Are golang http servers(or can you make them) safe against slowloris DoS attacks?

1,957 views
Skip to first unread message

Ed Pelc

unread,
Jan 4, 2015, 5:39:37 PM1/4/15
to golan...@googlegroups.com
I was reading about some different types of DoS attacks and found a story about how one computer was able to issue a few hundred requests that were artificially prolonged which would essentially DoS servers. This is known as a slowloris attack and can be applied to many protocols.

Naturally I wanted to ensure I was safe and I went googling about slowloris and go. However there are sadly very few things that came up having to do with go. Notably there was an issue from 2011 which appears to have been fixed. Theres also a couple of old posts in the golang mailing list if you search for slow loris but nothing recent and they don't really confirm how or if you can fix this(besides putting something like nginx in front of your server).

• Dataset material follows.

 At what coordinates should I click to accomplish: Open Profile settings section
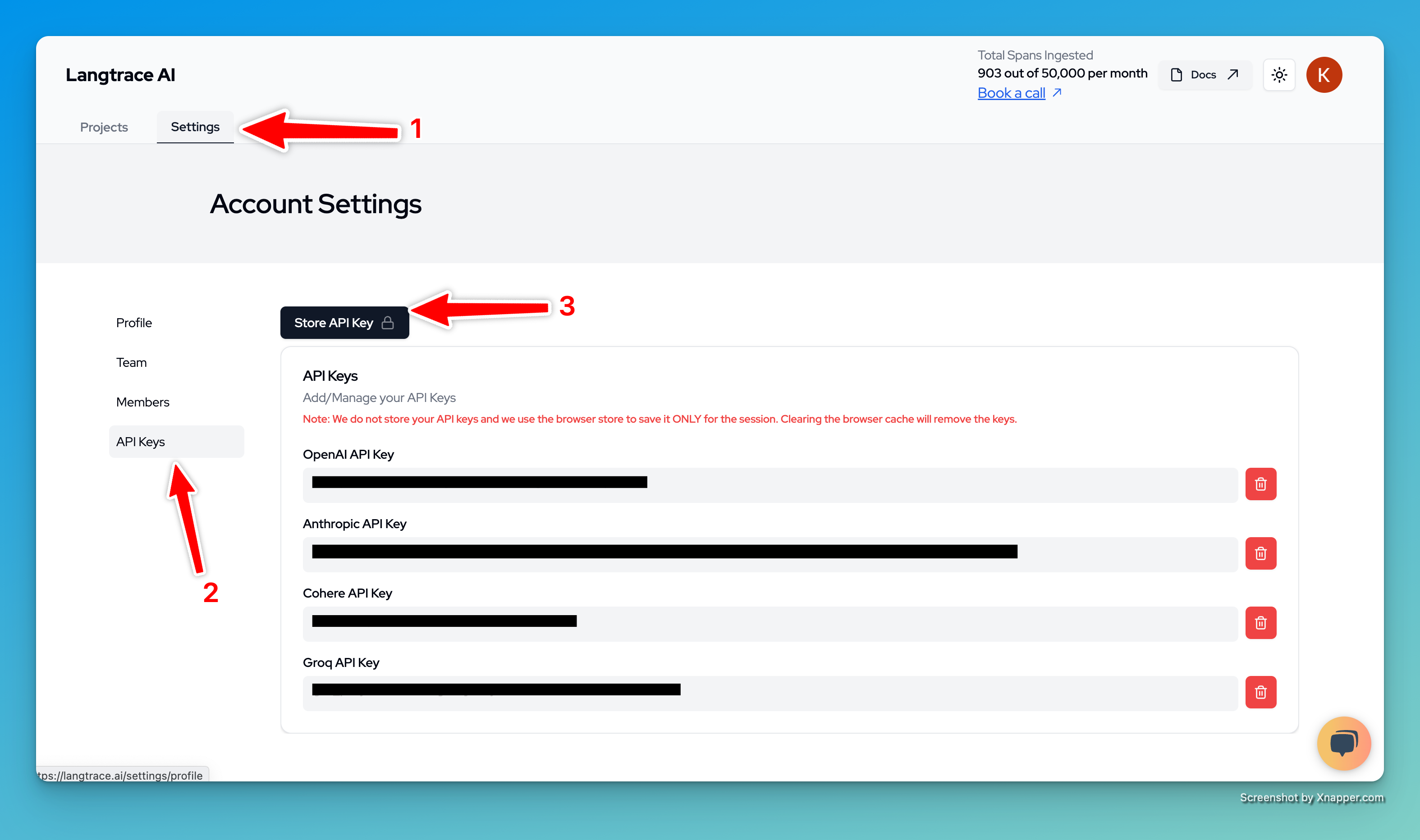coord(133,322)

So does anyone know if this really has been fixed, and if so how can I configure the proper read timeouts or if I even have too/should configure them. I've found the http server has read/write timeout fields but most of the slowloris related content I found mention Idle read/write timeouts being how this is exploited. Anyways any clarification or help would be greatly appreciated, and at the very least maybe I popped this issue into your mind as like I said before this attack can be incorporated into many other protocols but I was wondering about http.

James Bardin

unread,
Jan 4, 2015, 6:51:44 PM1/4/15
to golan...@googlegroups.com
Using the server's read and write timeouts is the default way to prevent this sort of attack. They are not idle timeouts, they are deadlines that apply to each request.

Brad Fitzpatrick

unread,
Jan 4, 2015, 7:17:13 PM1/4/15
to James Bardin, golang-nuts
Yes, set the Server.ReadTimeout (http://golang.org/pkg/net/http/#Server) for paranoid, Internet-facing servers. The default value doesn't have a timeout.

Go in general isn't as susceptible to Slowloris because goroutines are so much cheaper than e.g. Apache processes.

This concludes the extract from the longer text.